▶ **DOCUMENT TEXT**:
····················
In general, a computer system usually includes a plurality of interconnected hosts, and each host may include a memory. When a task is executed, a storage space sharing mechanism is adopted to allocate the specific or idle storage space in a host to the host executing the task. After the task is completed, the storage space is released, and then, the computer system continues to allocate the storage space to other tasks with storage requirements. In this way, each host in the computer system does not need to be equipped with a memory with an extremely large capacity, so that the cost and size can be reduced.
In the present disclosure, cache coherence devices configured in the host executing a task are responsible for managing the application and address mapping of the remote storage space to reduce the workload of the CPU executing the task in the host. According to some embodiments of the present disclosure, the first cache coherence device and second cache coherence device in the computer system communicate with each other through the switch, thus the utilization efficiency of memory resources are improved.
Switch 120 may be a network switch or a switch supporting the cache coherence interconnection protocol, such as a compute express link (CXL) switch. The CXL switch can provide better throughput and delay performance than the network switch, and the network switch can provide long-distance transmission. Therefore, compared to the CXL switch, the network switch is more suitable for application in embodiments where a plurality of hosts are configured in different racks.
First host 100 includes a first central processing unit (CPU) 102, a first memory 104 and a first cache coherence device 106. First memory 104 and first cache coherence device 106 are respectively connected to first CPU 102. First CPU 102 may include an electronic circuit for executing a computer program.
First memory 104 is connected to first CPU 102 for storing instructions and data needing to be processed during computer program execution, and data for implementing instructions. First memory 104 may include a specific number of storage positions, and each storage position has a permanently assigned physical address. First CPU 102 can access the corresponding storage position using the physical address (that is, write data in the storage position specified by the physical address, or read data from the storage position specified by the physical address). First memory 104 may include a volatile memory, such as a random access memory (RAM), or other types of memories capable of storing data. First CPU 102 can access first memory 104 through a memory interface (such as a DDR). In some embodiments, first CPU 102 can access first memory 104 through a device interface, such as a peripheral component interconnect express (PCIe) interface.
····················
▶ **WRITTEN REQUEST 1**:
For each statement, state yes or no according to the cache coherence text and quote the words that decide it. (a) The CXL switch provides better throughput and delay performance than the network switch. (b) Each storage position in first memory 104 has a physical address that is reassigned for each task. (c) First memory 104 and first cache coherence device 106 are each connected to first CPU 102.
▶ **WRITTEN REQUEST 2**:
Recast the paragraph of the cache coherence text beginning "Switch 120 may be" as a short list, keeping its main facts.
The records below come from a source separate from the cache coherence text.

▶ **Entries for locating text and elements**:
····················
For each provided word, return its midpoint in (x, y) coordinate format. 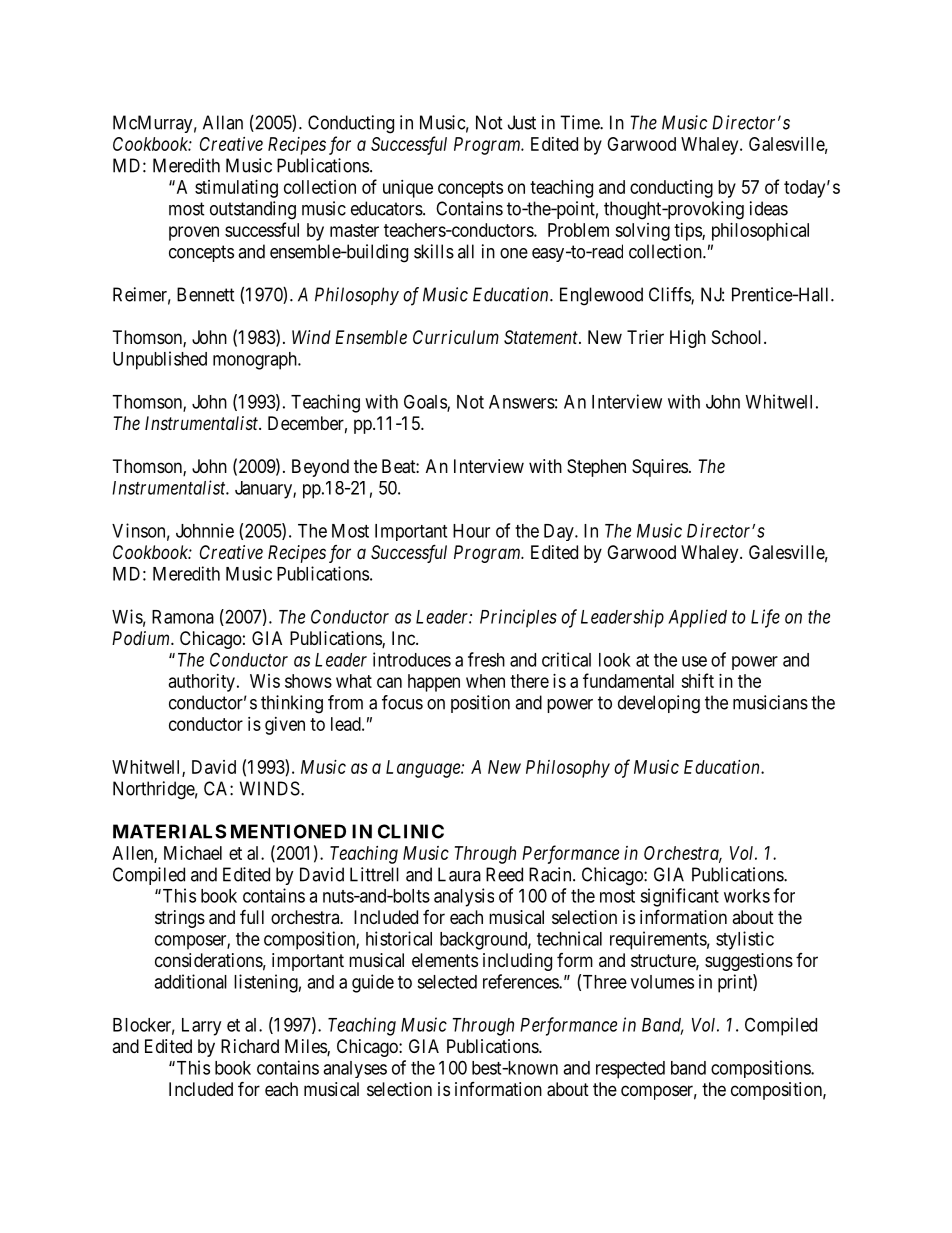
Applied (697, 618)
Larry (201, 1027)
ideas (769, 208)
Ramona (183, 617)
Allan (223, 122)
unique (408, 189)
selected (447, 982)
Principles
····················
▶ **OUTPUT 1**:
(a) Yes: "The CXL switch can provide better throughput and delay performance than the network switch"
(b) No: "each storage position has a permanently assigned physical address"
(c) Yes: "First memory 104 and first cache coherence device 106 are respectively connected to first CPU 102."

▶ **OUTPUT 2**:
- Switch 120 may be a network switch or a switch supporting the cache coherence interconnection protocol, such as a compute express link (CXL) switch.
- The CXL switch offers better throughput and delay performance than the network switch.
- The network switch supports long-distance transmission.
- The network switch is therefore better suited than the CXL switch when multiple hosts are placed in different racks.